Pay is absolutely the issue here. When you are just managing financially, anything which decreases household income could be a disaster. Nowhere has the OP said that if this wasn't going to cause a net
decrease in income, she would have these concerns.

alwayslookingforanswers · 01/09/2009 14:11

FallenMadoona - we are barely surviving - due to massive debts and mortgage arrears - but I'm still letting him go back to work even though that could potential mean financial disaster

toja555 · 01/09/2009 14:14

alwayslookingforanswers, that is not a good example for me, sorry.

OP posts:
TheFallenMadonna · 01/09/2009 14:15

But that doesn't mean the OP should necessarily take the same view. I'm not sure I would TBH. And I'm not sure if I were the non-working parent I would risk that myself.

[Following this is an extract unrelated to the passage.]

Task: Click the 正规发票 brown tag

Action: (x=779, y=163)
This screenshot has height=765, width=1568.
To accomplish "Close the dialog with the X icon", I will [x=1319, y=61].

alwayslookingforanswers · 01/09/2009 14:19

what's not a good example? It's destroying his self esteem being out of work. He hates it and I can see it building up more and more. Working will leave us worse off - with mortgage arrears and massive debts - which are currently being paid off (just) with the benefits - but it will make him happier so it's a sacrifice we're just going to have to make.

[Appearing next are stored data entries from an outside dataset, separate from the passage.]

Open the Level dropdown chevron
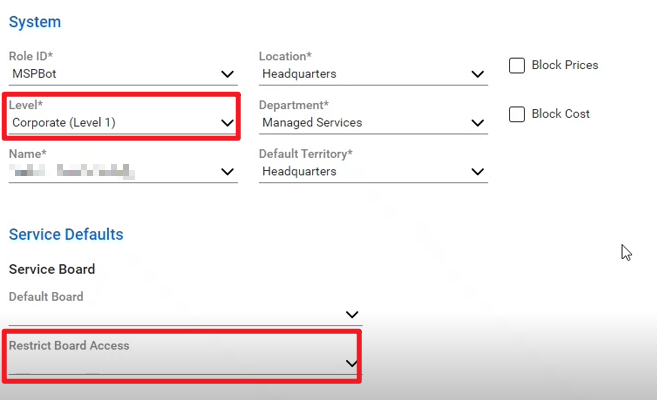click(x=227, y=123)
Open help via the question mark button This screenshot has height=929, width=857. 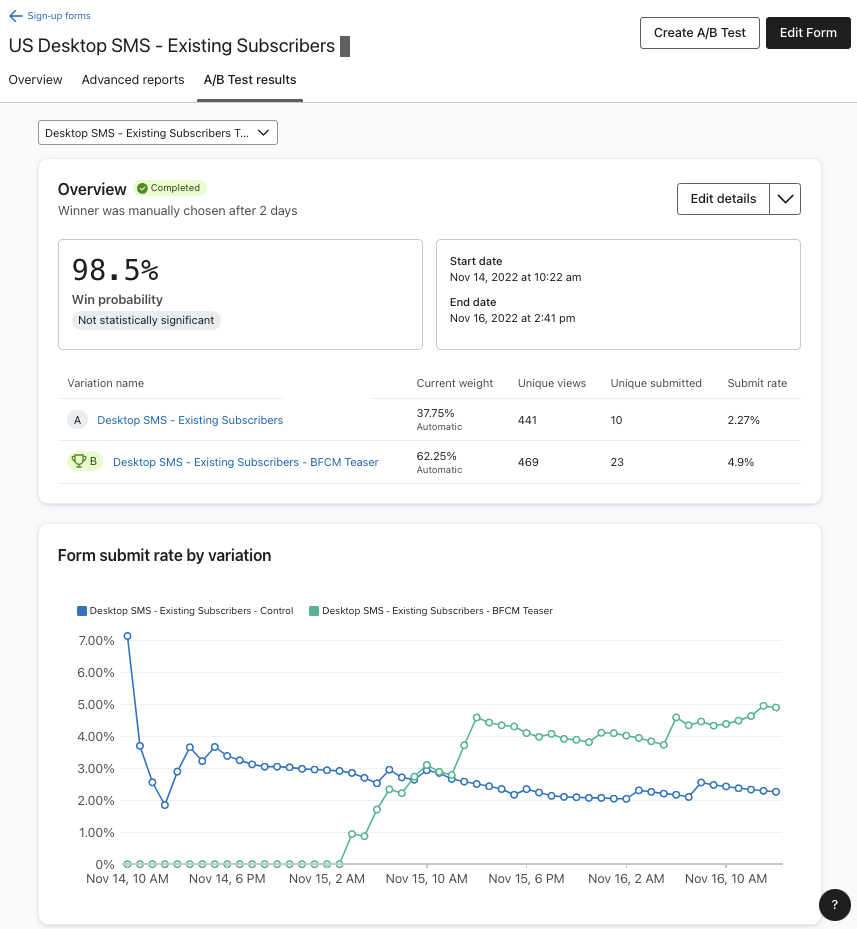(x=834, y=904)
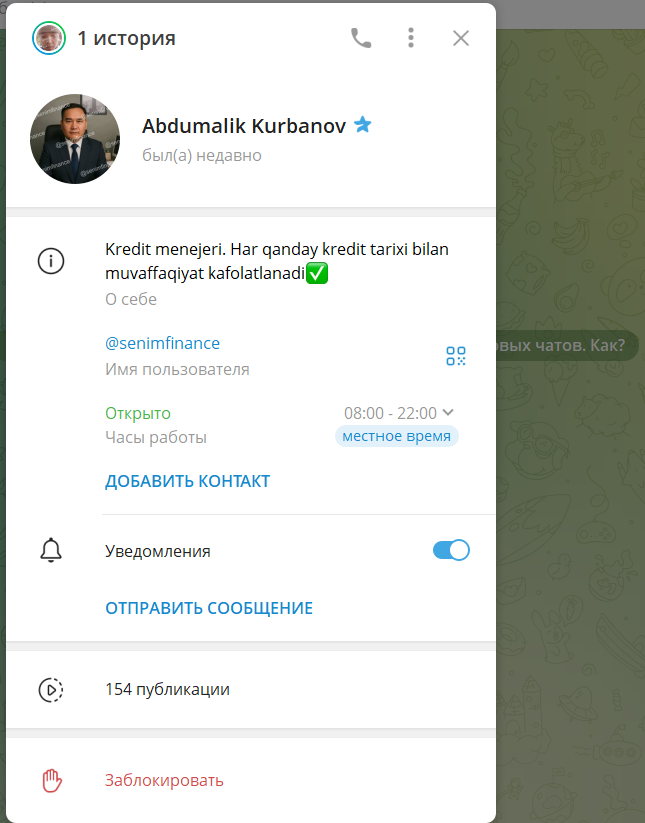Viewport: 645px width, 823px height.
Task: Switch hours using местное время badge
Action: coord(397,436)
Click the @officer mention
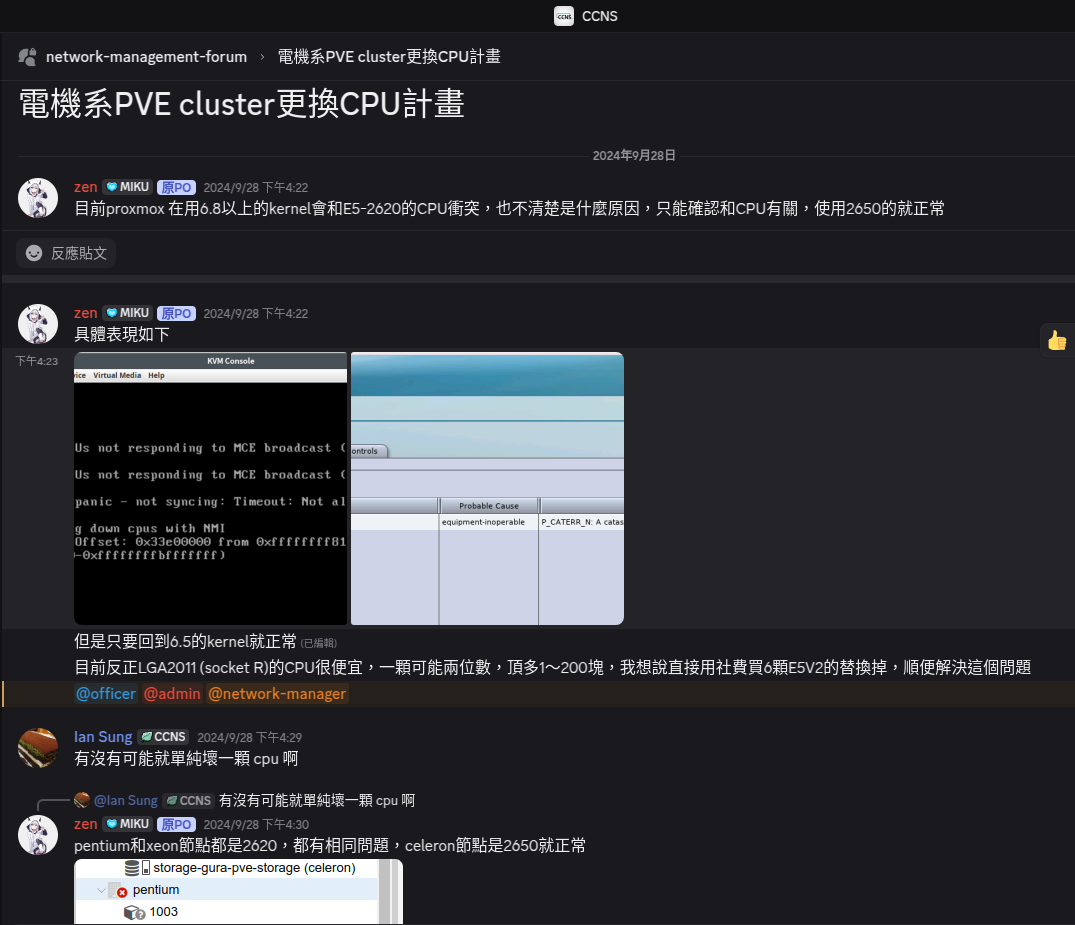Screen dimensions: 1075x925 105,694
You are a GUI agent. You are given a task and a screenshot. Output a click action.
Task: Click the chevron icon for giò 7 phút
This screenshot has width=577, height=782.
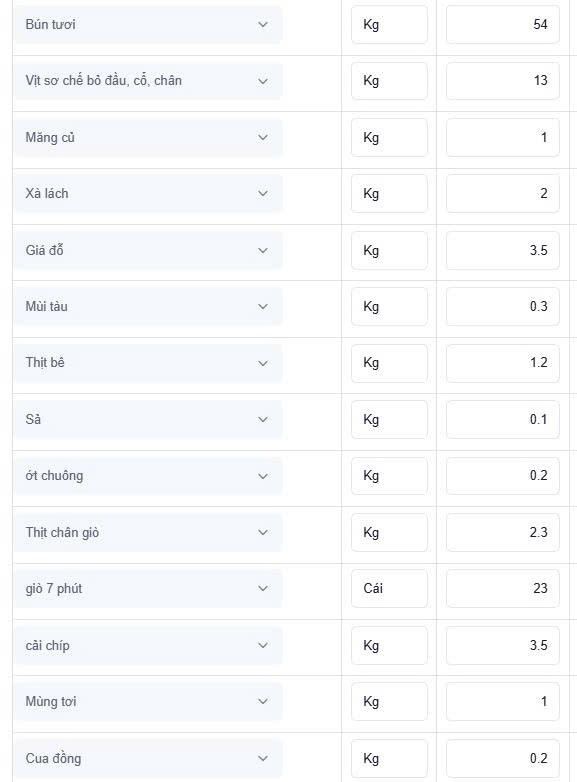[263, 588]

We could get by quite nicely for the next XXXX years/months on benefits and clear the debts and then him working would make financial sense, but we'd both rather he was happier, and working (thus increasing his chances of finding a better paid job in the future - presuming he gets this one of course) than him being miserable.

I think if you're not careful he's (your DH) going to end up resenting you and you can kiss goodbye to the end of your marriage.

AspasiaManos · 01/09/2009 14:20

I agree with TheFallenMadonna. I feel really sorry for the OP who has been given a hard time here. She says she can barely make ends meet and her dh's job will push them over the edge yet posters say "what about his self-esteem?".

If the choice is between feeding their family and keeping their home or her dh's self-esteem then I know which one I would choose!

alwayslookingforanswers · 01/09/2009 14:27

well ime low self-esteem often equals depression which frequently equals end of marriage. So it could quite feasibly become a choice between a home or a marriage. It's life - it sucks

alwayslookingforanswers · 01/09/2009 14:38

although I should add I can understand why you're stressed about it at the moment with the house sale not quite (or only just?) through

toja555 · 01/09/2009 14:46

Alwayslookingforanswers, I understand what you say about self-esteem and depression. However, if raising DH?s self-esteem means financial bankruptcy for me and my family, this is not an option. At the end of the day we are responsible for our DS.
We also had a tough decision to make 8 months ago ? DH?s had to quit his two jobs in order to legalise himself ? it could not continue like this. This means I have been fully supporting family financially while DH is looking after DS. We knew is going to be tough, but we managing and happy about our decision.
I don?t restrict DH from working, but at least I expect his work would cover his travelling and childcare costs so it does not reduce our net income, while I am continuing to pay for everything else. To be perfectly honest, I expect him to cover travelling and childcare and to bring home some symbolic £10 a week, so we feel that there is at least little point for daddy to go to work.
Alwayslookingforanswers, we are completing on house today, it did add the stress, ate all my savings and left me feeling financially insecure (we should manage as we managed so far, but we need to increase our little savings rather than to reduce it to 0 for DH?s self-esteem).